→ Direction a:
Please reproduce verbatim the passage on climate change and fisheries, beginning at the words "Countries with low-lying" and stopping after "sea-level rise .".
— start Text provided —
Countries with low-lying areas in the Pacific that are dependent on fisheries, like the Maldives and Tuvalu, are particularly vulnerable, not only to sea-level rise but also to flooding and typhoons. Livelihoods and fish production in some areas of the Mekong River in Laos, where over a million tons of catfish are produced annually, will suffer because of salt intrusion and sea-level rise .
To reduce the impacts of climate change, mitigation and adaptation actions are needed. Such undertakings include the reduction of greenhouse gas emissions, the adoption of sustainable practices that reduce and economize water use, and the diversification of livelihood activities. To build resilience in coastal communities, protection and conservation of coral reef systems, restoration and protection of mangrove forests, and the development of aquaculture systems are required. Addressing policies and governance needed to reduce the excess catch of fishing fleets in order to allow for rebuilding of the fish stocks is also important. A number of international organizations (such as the Food and Agriculture Organization and the World Bank) are helping communities around the world build their resilience by assessing risk and vulnerability, increasing awareness (through weather broadcasting), and assisting with adaptation plans (FAO) . In more developed countries, efforts include supporting newer trends, developing renewable energy, and accessing and utilizing biofuels.
— end Text provided —
— start Entries provided —
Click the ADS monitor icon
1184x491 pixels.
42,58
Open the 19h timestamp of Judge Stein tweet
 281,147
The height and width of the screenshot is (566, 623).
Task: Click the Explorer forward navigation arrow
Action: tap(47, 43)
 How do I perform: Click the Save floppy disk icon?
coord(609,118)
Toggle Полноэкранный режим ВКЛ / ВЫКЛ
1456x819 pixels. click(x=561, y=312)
— end Entries provided —
— start Entries provided —
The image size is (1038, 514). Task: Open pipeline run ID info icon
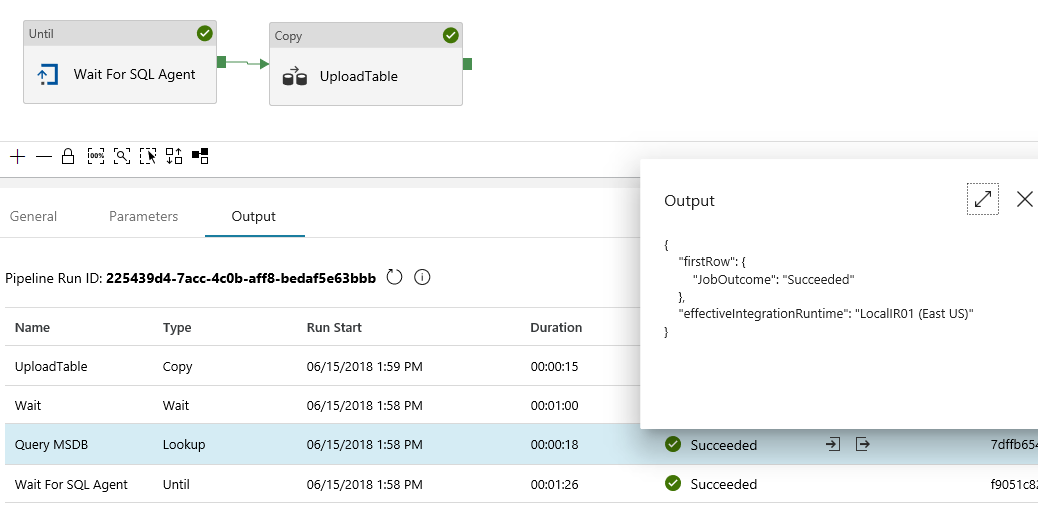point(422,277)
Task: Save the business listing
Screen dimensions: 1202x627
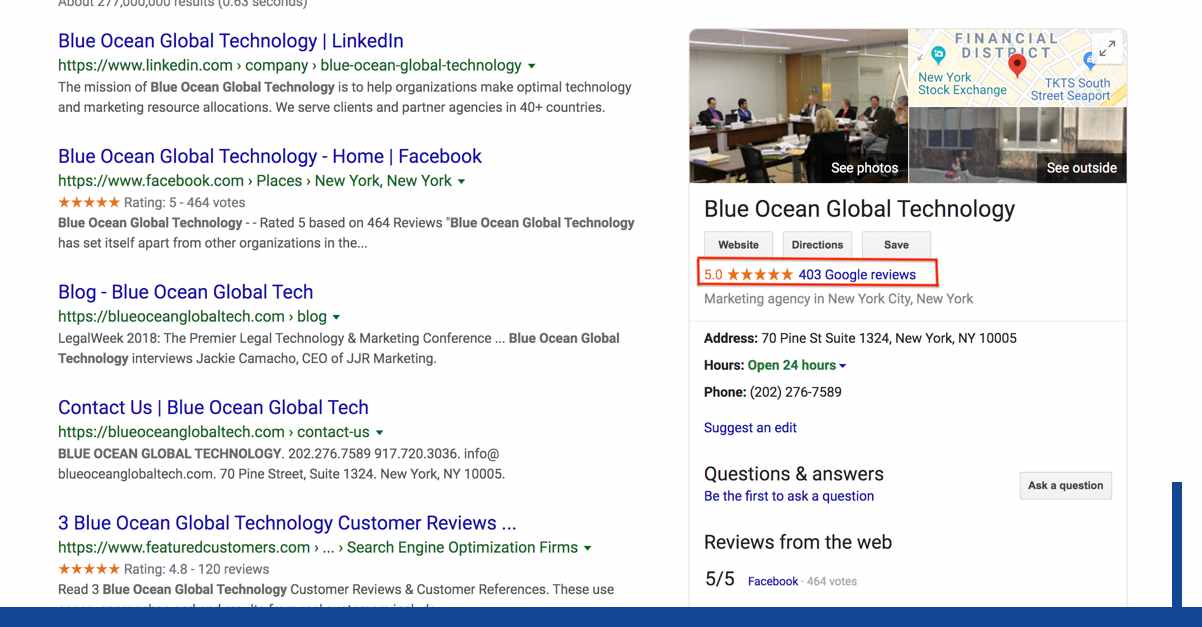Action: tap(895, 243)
— end Entries provided —
→ Direction b:
In the rows, write out the lines that begin at the one with "Click the ADS monitor icon" and stop after the one with "1456x819 pixels. click(x=561, y=312)", replacing "timestamp" with "date" and keeping everything else the same. Give only those lines.

→ Exercise solution a:
Countries with low-lying areas in the Pacific that are dependent on fisheries, like the Maldives and Tuvalu, are particularly vulnerable, not only to sea-level rise but also to flooding and typhoons. Livelihoods and fish production in some areas of the Mekong River in Laos, where over a million tons of catfish are produced annually, will suffer because of salt intrusion and sea-level rise .

→ Exercise solution b:
Click the ADS monitor icon
1184x491 pixels.
42,58
Open the 19h date of Judge Stein tweet
 281,147
The height and width of the screenshot is (566, 623).
Task: Click the Explorer forward navigation arrow
Action: tap(47, 43)
 How do I perform: Click the Save floppy disk icon?
coord(609,118)
Toggle Полноэкранный режим ВКЛ / ВЫКЛ
1456x819 pixels. click(x=561, y=312)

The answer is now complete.